For me, it comes down to this:
- pip is the standard way of installing python dependencies
- PEP 723 is a standard way of listing python dependencies
If I were looking at python from the outside, it would astonish me that those dots were not joined up. Of course, other things would astonish me too, but this one is pretty tractable to knock on the head.
- PEP 723 is a standard way of listing python dependencies
Just to be precise, PEP 723 is a standard way of describing what are the expectations for runnable script. This is indeed more case for pipx than for pip - because pipx is the standard way to install and run executable scripts. It's not that astonishing if you consider that pip does not even have ambitions of doing the running part.
But in general I agree, yes, having support in pip for installing dependencies from script with --requirements-from-scripts seems to be a very good idea, because there are workflows that people might want to use it with pip.
I don't actually think the longer form is that bad.
Quite agree. Explicit is better than implicit.
As a pip maintainer, I feel weird recommending uv over pip, but this is very much something that uv considers in scope whereas pip doesn't.
You could also recommend pipx run script.py without stepping out of pypa realm :)
the file should be explicitly specified the same way as requirements and constraints files are now, but via a dedicated option that knows they are PEP 723 files.
Alternatively, how about extending the syntax of how we specify requirement files? So it would be
pip install -r script:thing.py?
In terms of alternative designs that don't require a new option, what about simply pip install -r thing.py? Auto-detecting whether the file contains inline script metadata using the the reference implementation regex and if not detected falling back to a regular requirements file?
If running the regex each time is considered costly (though I doubt this compared to the already existing requirement parser), it could be limited to files that end in ".py", ".pyw", or have no "." in them on the assumption that no file extension means they are executable script command (though there would need to be some choices to make about URLs).
I'm not particularly advocating for it, it feels a little too magical to me, but if it's preferred over adding yet another option then I'd be supportive.

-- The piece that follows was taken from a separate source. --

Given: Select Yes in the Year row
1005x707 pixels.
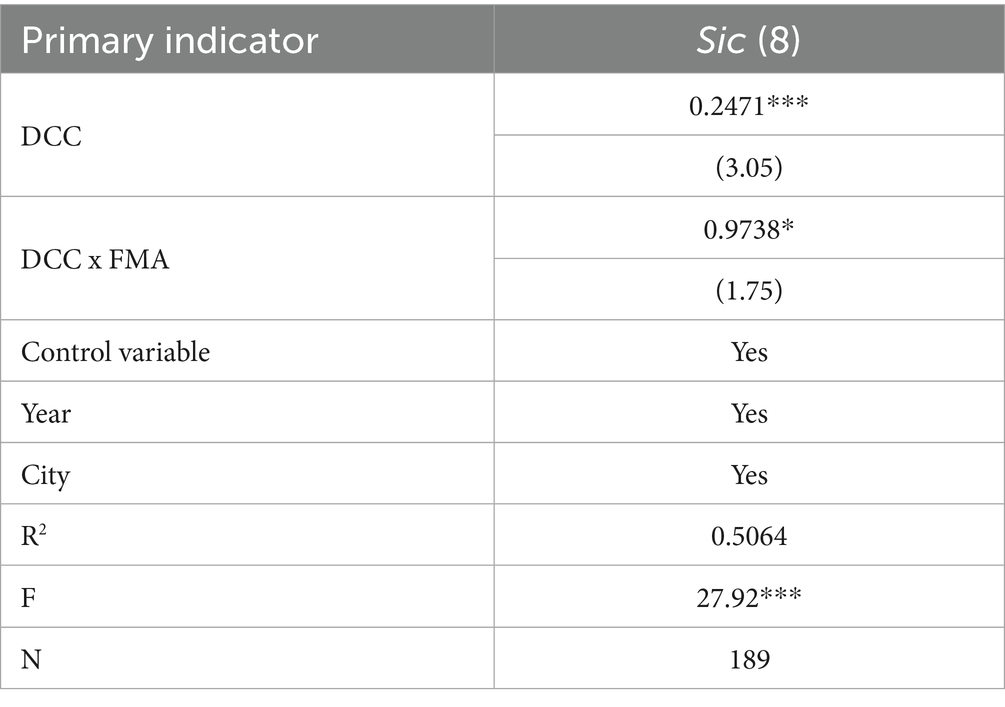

Auto-detecting whether the file contains inline script metadata using the the reference implementation regex and if not detected falling back to a regular requirements file? ... it feels a little too magical to me
It's easy enough to implement but I agree that it feels too magical. I plan to go forward with --requirements-from-script for now since it's been encouraged (thanks!), unless the discussion produces some stronger opinions.